Będzie można zwierzyć się z głodu, a on zapyta, co byśmy zjedli, pisze dziś mój kolega redakcyjny w artykule o sterowaniu głosem. Możliwości współpracy z maszynami eksplodują jak przy poprzednim skoku, gdy smartfony zrewolucjonizowały to, co myślimy o komunikacji.

Czytaj także: Asystenci głosowi przemówią po polsku. To rewolucja

Ta bomba technologiczno-społeczna już tyka, podstawowe urządzenie nawet w Polsce można dostać za 200 złotych. Jedyne, co nas ratuje, to słabe obycie w świecie – w Polsce urządzenie słabo się sprzedaje, bo oferuje usługi w języku angielskim. Dlatego sprzedano zaledwie kilka tysięcy urządzeń, jednak w grudniu to może się zmienić, na rynku pojawią się pierwsze usługi po polsku i za chwilę obudzimy się w nowej rzeczywistości, gdzie dobrem osobistym jest adres e-mail, a dowodem tożsamości – głos.
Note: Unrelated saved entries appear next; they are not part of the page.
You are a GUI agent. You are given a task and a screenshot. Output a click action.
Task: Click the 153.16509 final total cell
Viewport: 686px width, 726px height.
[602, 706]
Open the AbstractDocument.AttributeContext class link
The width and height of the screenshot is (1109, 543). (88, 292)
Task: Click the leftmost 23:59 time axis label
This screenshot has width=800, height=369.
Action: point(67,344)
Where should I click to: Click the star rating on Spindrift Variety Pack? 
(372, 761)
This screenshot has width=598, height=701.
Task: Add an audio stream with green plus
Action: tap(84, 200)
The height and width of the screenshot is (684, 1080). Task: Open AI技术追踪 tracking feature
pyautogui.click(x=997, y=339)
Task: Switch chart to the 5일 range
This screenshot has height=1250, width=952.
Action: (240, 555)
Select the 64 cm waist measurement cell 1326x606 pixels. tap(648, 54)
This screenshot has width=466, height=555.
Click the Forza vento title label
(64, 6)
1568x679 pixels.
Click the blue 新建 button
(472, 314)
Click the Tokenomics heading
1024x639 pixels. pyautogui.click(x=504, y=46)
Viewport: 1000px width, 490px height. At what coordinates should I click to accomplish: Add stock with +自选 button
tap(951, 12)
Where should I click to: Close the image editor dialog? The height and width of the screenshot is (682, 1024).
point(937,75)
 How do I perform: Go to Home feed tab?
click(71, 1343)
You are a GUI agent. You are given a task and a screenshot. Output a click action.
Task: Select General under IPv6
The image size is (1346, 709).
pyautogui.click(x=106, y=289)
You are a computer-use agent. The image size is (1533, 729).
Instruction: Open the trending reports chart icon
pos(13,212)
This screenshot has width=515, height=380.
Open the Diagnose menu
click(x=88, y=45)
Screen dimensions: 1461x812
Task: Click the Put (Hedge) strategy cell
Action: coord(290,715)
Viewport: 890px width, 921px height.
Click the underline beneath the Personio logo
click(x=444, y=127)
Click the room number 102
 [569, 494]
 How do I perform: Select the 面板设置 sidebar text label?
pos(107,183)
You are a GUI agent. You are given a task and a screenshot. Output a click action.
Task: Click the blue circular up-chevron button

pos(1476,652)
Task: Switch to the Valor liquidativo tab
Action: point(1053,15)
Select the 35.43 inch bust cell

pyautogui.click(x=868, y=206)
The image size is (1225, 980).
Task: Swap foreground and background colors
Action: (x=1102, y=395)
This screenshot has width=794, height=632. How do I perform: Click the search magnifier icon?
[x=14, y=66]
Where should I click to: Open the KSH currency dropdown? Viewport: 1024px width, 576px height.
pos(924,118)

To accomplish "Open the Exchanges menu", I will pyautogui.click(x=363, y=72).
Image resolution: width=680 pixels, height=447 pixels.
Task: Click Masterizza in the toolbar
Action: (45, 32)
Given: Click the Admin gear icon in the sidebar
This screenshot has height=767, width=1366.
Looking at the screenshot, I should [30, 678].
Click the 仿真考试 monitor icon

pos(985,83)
Ewentualne korzyści technologiczne wyjdą w praniu. Jednak zdrowy sceptycyzm jest pożądany. Wcześniej tanio sprzedawaliśmy prywatność w internecie na piśmie i zdjęciach. Gdy asystenci głosowi będą mieli dostęp do głosu i słów – kontrola prywatności wejdzie na nowy teren, który do tej pory był jedynie naruszany, jak gdy telewizory Samsunga nagrywały rozmowy w otoczeniu. Gdy kupimy urządzenie do sterowania głosem, nasza prywatność zostanie po prostu nagrana. Czasem to się przydaje, Alexa, technologia Amazon Echo, pomogła oddalić oskarżenie o morderstwo, bo urządzenie nagrało zajście. A czy powinno było to zrobić, skoro mikrofony są w stałym nasłuchu, ale tylko, by usłyszeć kluczowe hasło aktywujące usługę? Z zapewnieniami koncernów, że szanują nasze dane i naszą prywatność, bywa krucho. Nie jest prawdziwe powiedzenie, że ten, kto nie ma nic na sumieniu, nie ma się czego bać.